— START —

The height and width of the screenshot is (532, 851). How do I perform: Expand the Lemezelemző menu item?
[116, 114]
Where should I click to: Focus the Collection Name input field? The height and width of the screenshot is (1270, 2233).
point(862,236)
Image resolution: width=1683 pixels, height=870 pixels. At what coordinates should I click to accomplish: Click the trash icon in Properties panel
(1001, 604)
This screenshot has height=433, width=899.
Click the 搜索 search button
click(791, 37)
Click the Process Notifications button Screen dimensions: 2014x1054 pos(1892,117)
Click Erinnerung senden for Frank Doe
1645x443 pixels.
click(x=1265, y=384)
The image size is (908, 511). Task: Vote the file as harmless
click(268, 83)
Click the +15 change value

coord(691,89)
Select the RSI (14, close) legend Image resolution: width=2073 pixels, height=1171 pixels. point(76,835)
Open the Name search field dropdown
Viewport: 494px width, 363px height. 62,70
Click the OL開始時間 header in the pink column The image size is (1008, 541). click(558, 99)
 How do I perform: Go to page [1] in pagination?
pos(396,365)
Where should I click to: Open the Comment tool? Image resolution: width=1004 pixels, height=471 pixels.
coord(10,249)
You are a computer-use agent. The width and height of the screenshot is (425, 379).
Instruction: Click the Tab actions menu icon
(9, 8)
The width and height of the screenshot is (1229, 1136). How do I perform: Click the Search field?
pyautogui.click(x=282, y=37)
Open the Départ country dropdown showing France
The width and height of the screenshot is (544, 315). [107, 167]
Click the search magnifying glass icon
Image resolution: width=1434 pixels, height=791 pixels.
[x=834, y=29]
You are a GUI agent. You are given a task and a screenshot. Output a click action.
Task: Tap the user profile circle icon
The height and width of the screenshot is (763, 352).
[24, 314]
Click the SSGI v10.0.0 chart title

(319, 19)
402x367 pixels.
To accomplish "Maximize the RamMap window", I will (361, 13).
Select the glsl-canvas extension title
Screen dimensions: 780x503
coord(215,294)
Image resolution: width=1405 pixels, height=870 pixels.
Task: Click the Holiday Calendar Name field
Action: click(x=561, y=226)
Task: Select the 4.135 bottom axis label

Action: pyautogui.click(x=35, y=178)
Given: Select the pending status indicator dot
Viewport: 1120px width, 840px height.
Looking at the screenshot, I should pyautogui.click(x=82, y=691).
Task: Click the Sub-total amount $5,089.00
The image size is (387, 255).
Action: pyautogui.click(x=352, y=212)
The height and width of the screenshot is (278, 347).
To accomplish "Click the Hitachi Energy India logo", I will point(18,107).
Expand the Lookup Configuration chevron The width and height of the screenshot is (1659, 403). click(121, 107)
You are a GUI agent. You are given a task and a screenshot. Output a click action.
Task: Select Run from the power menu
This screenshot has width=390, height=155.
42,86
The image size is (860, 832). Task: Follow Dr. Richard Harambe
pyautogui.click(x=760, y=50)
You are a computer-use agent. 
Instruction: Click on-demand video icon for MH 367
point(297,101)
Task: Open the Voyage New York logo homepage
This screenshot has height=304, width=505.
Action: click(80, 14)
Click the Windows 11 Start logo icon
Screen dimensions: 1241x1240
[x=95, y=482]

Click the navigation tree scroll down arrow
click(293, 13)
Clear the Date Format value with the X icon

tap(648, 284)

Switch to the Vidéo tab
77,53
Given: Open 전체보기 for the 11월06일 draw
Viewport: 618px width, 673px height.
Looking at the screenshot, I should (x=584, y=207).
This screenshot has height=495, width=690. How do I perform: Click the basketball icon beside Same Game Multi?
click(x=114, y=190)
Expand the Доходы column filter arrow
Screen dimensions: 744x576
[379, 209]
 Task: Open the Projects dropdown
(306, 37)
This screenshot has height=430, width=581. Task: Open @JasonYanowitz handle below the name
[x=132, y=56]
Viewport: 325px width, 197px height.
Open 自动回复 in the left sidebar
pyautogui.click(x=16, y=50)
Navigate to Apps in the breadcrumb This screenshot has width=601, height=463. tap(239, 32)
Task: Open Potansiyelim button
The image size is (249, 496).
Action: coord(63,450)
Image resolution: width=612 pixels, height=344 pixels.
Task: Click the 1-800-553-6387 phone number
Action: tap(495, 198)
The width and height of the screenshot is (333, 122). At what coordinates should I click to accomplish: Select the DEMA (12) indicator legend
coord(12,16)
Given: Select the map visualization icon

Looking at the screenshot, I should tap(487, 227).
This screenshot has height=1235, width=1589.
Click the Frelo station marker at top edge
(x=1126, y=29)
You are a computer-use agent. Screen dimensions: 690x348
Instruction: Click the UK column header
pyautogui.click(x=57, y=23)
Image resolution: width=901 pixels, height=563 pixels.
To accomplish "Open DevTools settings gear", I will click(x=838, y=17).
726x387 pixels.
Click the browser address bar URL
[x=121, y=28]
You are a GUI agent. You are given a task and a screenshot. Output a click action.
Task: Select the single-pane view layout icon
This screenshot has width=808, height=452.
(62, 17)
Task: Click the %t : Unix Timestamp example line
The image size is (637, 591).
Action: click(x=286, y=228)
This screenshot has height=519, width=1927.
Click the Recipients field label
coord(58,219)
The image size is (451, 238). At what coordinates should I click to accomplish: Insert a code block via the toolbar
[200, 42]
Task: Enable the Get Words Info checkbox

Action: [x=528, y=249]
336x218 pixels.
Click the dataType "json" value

— END —

▶ [Your task]:
Give every one of the records above as a numbered list, leaving out the blank lines.

▶ [Complete response]:
1. The height and width of the screenshot is (532, 851). How do I perform: Expand the Lemezelemző menu item?
2. [116, 114]
3. Where should I click to: Focus the Collection Name input field? The height and width of the screenshot is (1270, 2233).
4. point(862,236)
5. Image resolution: width=1683 pixels, height=870 pixels. At what coordinates should I click to accomplish: Click the trash icon in Properties panel
6. (1001, 604)
7. This screenshot has height=433, width=899.
8. Click the 搜索 search button
9. click(791, 37)
10. Click the Process Notifications button Screen dimensions: 2014x1054 pos(1892,117)
11. Click Erinnerung senden for Frank Doe
12. 1645x443 pixels.
13. click(x=1265, y=384)
14. The image size is (908, 511). Task: Vote the file as harmless
15. click(268, 83)
16. Click the +15 change value
17. coord(691,89)
18. Select the RSI (14, close) legend Image resolution: width=2073 pixels, height=1171 pixels. point(76,835)
19. Open the Name search field dropdown
20. Viewport: 494px width, 363px height. 62,70
21. Click the OL開始時間 header in the pink column The image size is (1008, 541). click(558, 99)
22.  How do I perform: Go to page [1] in pagination?
23. pos(396,365)
24. Where should I click to: Open the Comment tool? Image resolution: width=1004 pixels, height=471 pixels.
25. coord(10,249)
26. You are a computer-use agent. The width and height of the screenshot is (425, 379).
27. Instruction: Click the Tab actions menu icon
28. (9, 8)
29. The width and height of the screenshot is (1229, 1136). How do I perform: Click the Search field?
30. pyautogui.click(x=282, y=37)
31. Open the Départ country dropdown showing France
32. The width and height of the screenshot is (544, 315). [107, 167]
33. Click the search magnifying glass icon
34. Image resolution: width=1434 pixels, height=791 pixels.
35. [x=834, y=29]
36. You are a GUI agent. You are given a task and a screenshot. Output a click action.
37. Task: Tap the user profile circle icon
38. The height and width of the screenshot is (763, 352).
39. [24, 314]
40. Click the SSGI v10.0.0 chart title
41. (319, 19)
42. 402x367 pixels.
43. To accomplish "Maximize the RamMap window", I will (361, 13).
44. Select the glsl-canvas extension title
45. Screen dimensions: 780x503
46. coord(215,294)
47. Image resolution: width=1405 pixels, height=870 pixels.
48. Task: Click the Holiday Calendar Name field
49. Action: click(x=561, y=226)
50. Task: Select the 4.135 bottom axis label
51. Action: pyautogui.click(x=35, y=178)
52. Given: Select the pending status indicator dot
53. Viewport: 1120px width, 840px height.
54. Looking at the screenshot, I should pyautogui.click(x=82, y=691).
55. Task: Click the Sub-total amount $5,089.00
56. The image size is (387, 255).
57. Action: pyautogui.click(x=352, y=212)
58. The height and width of the screenshot is (278, 347).
59. To accomplish "Click the Hitachi Energy India logo", I will point(18,107).
60. Expand the Lookup Configuration chevron The width and height of the screenshot is (1659, 403). click(121, 107)
61. You are a GUI agent. You are given a task and a screenshot. Output a click action.
62. Task: Select Run from the power menu
63. This screenshot has width=390, height=155.
64. 42,86
65. The image size is (860, 832). Task: Follow Dr. Richard Harambe
66. pyautogui.click(x=760, y=50)
67. You are a computer-use agent. 
68. Instruction: Click on-demand video icon for MH 367
69. point(297,101)
70. Task: Open the Voyage New York logo homepage
71. This screenshot has height=304, width=505.
72. Action: click(80, 14)
73. Click the Windows 11 Start logo icon
74. Screen dimensions: 1241x1240
75. [x=95, y=482]
76. Click the navigation tree scroll down arrow
77. click(293, 13)
78. Clear the Date Format value with the X icon
79. tap(648, 284)
80. Switch to the Vidéo tab
81. 77,53
82. Given: Open 전체보기 for the 11월06일 draw
83. Viewport: 618px width, 673px height.
84. Looking at the screenshot, I should (x=584, y=207).
85. This screenshot has height=495, width=690. How do I perform: Click the basketball icon beside Same Game Multi?
86. click(x=114, y=190)
87. Expand the Доходы column filter arrow
88. Screen dimensions: 744x576
89. [379, 209]
90.  Task: Open the Projects dropdown
91. (306, 37)
92. This screenshot has height=430, width=581. Task: Open @JasonYanowitz handle below the name
93. [x=132, y=56]
94. Viewport: 325px width, 197px height.
95. Open 自动回复 in the left sidebar
96. pyautogui.click(x=16, y=50)
97. Navigate to Apps in the breadcrumb This screenshot has width=601, height=463. tap(239, 32)
98. Task: Open Potansiyelim button
99. The image size is (249, 496).
100. Action: coord(63,450)
101. Image resolution: width=612 pixels, height=344 pixels.
102. Task: Click the 1-800-553-6387 phone number
103. Action: tap(495, 198)
104. The width and height of the screenshot is (333, 122). At what coordinates should I click to accomplish: Select the DEMA (12) indicator legend
105. coord(12,16)
106. Given: Select the map visualization icon
107. Looking at the screenshot, I should tap(487, 227).
108. This screenshot has height=1235, width=1589.
109. Click the Frelo station marker at top edge
110. (x=1126, y=29)
111. You are a computer-use agent. Screen dimensions: 690x348
112. Instruction: Click the UK column header
113. pyautogui.click(x=57, y=23)
114. Image resolution: width=901 pixels, height=563 pixels.
115. To accomplish "Open DevTools settings gear", I will click(x=838, y=17).
116. 726x387 pixels.
117. Click the browser address bar URL
118. [x=121, y=28]
119. You are a GUI agent. You are given a task and a screenshot. Output a click action.
120. Task: Select the single-pane view layout icon
121. This screenshot has width=808, height=452.
122. (62, 17)
123. Task: Click the %t : Unix Timestamp example line
124. The image size is (637, 591).
125. Action: click(x=286, y=228)
126. This screenshot has height=519, width=1927.
127. Click the Recipients field label
128. coord(58,219)
129. The image size is (451, 238). At what coordinates should I click to accomplish: Insert a code block via the toolbar
130. [200, 42]
131. Task: Enable the Get Words Info checkbox
132. Action: [x=528, y=249]
133. 336x218 pixels.
134. Click the dataType "json" value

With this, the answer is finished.